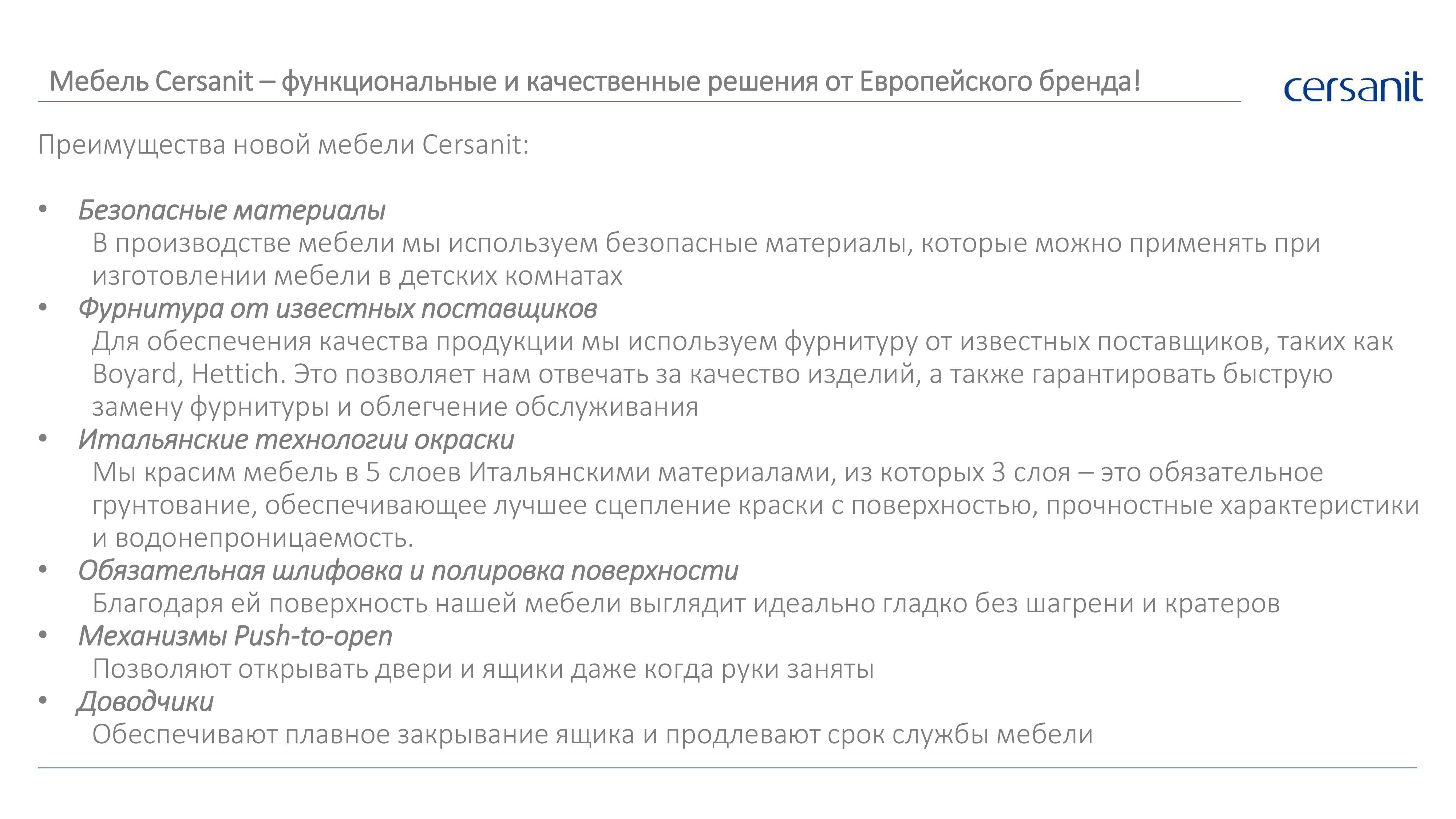This screenshot has width=1456, height=819.
Task: Click bullet heading Фурнитура от известных поставщиков
Action: click(x=337, y=309)
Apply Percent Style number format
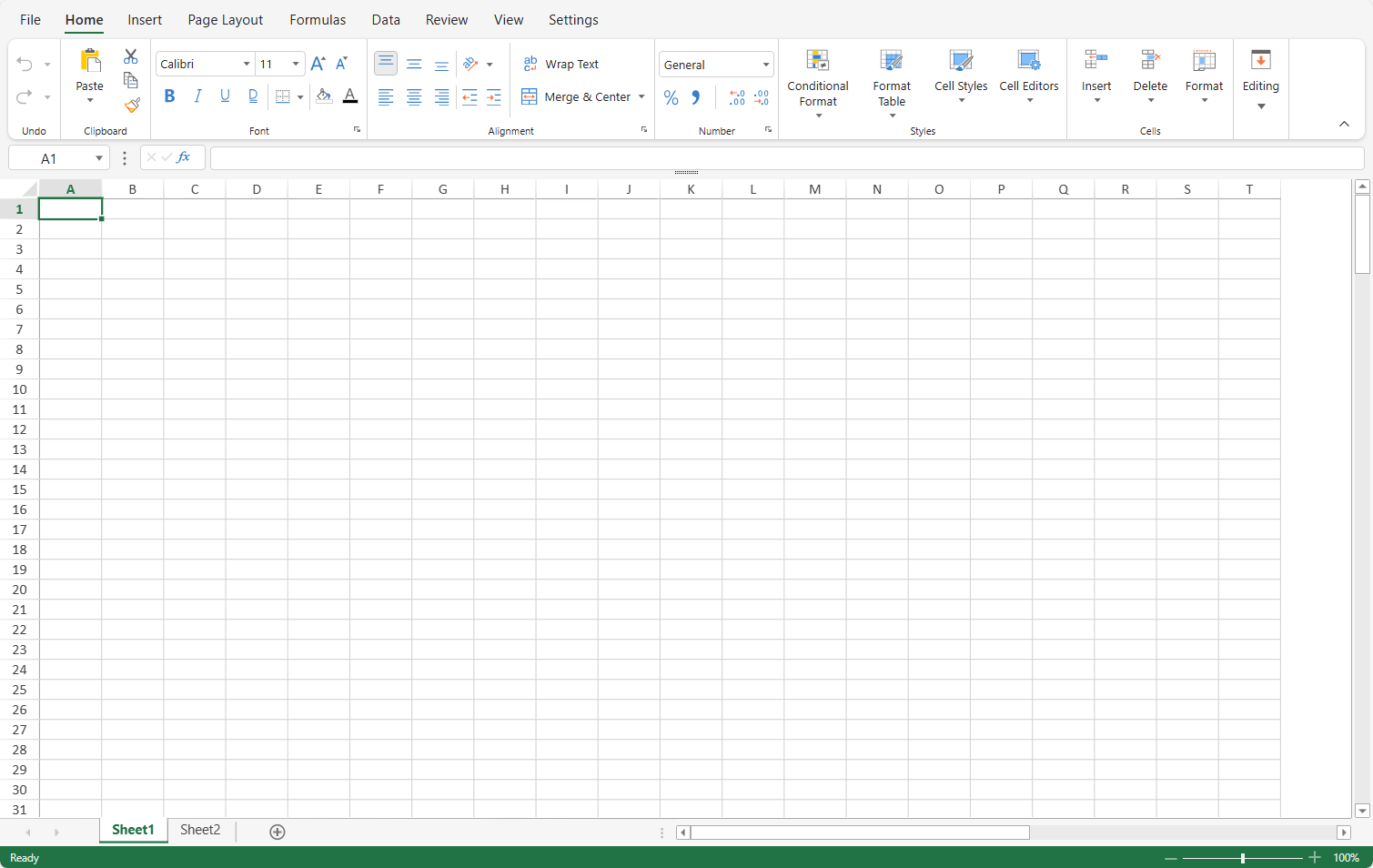1373x868 pixels. pyautogui.click(x=671, y=97)
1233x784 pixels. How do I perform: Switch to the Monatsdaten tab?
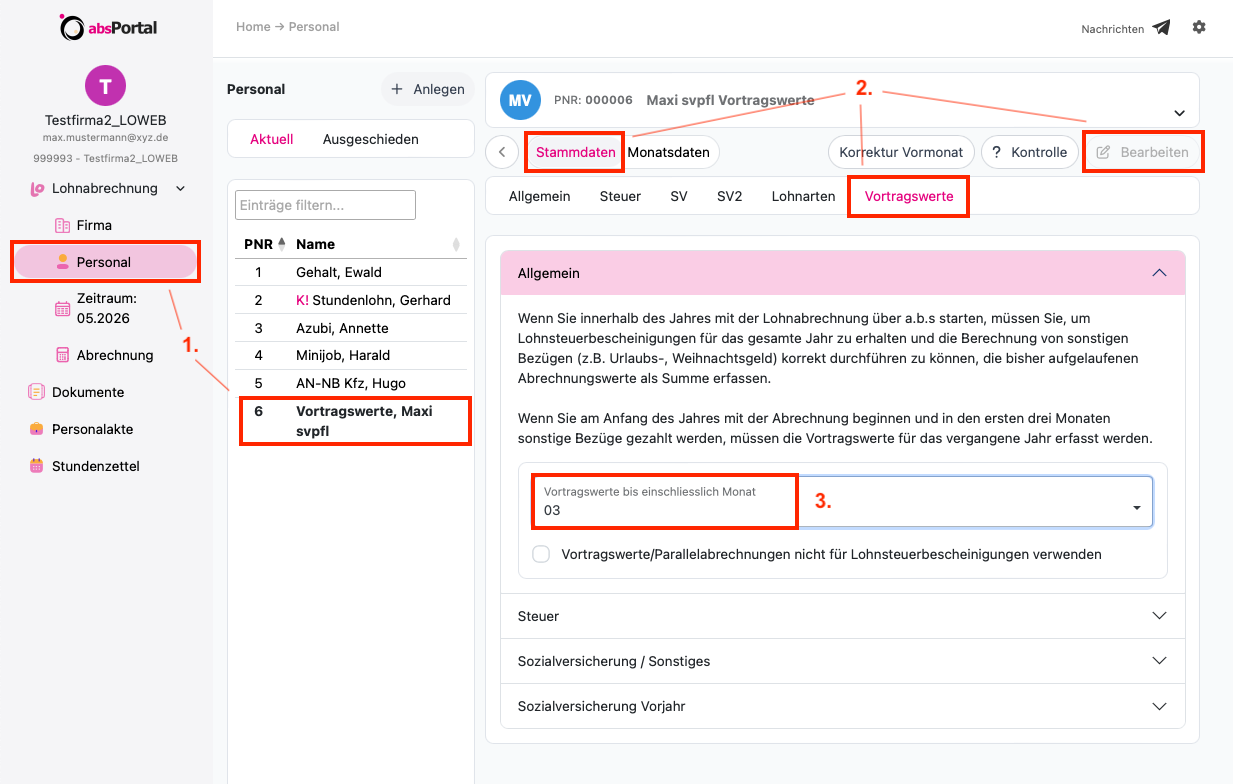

....................

TASK ITEM:
Beginning at the line that contains "Apply Percent Style number format", retype each line of the data above through the very last one. Do not retype the pictures.

ANSWER BOX:
Apply Percent Style number format
1373x868 pixels. pyautogui.click(x=671, y=97)
1233x784 pixels. How do I perform: Switch to the Monatsdaten tab?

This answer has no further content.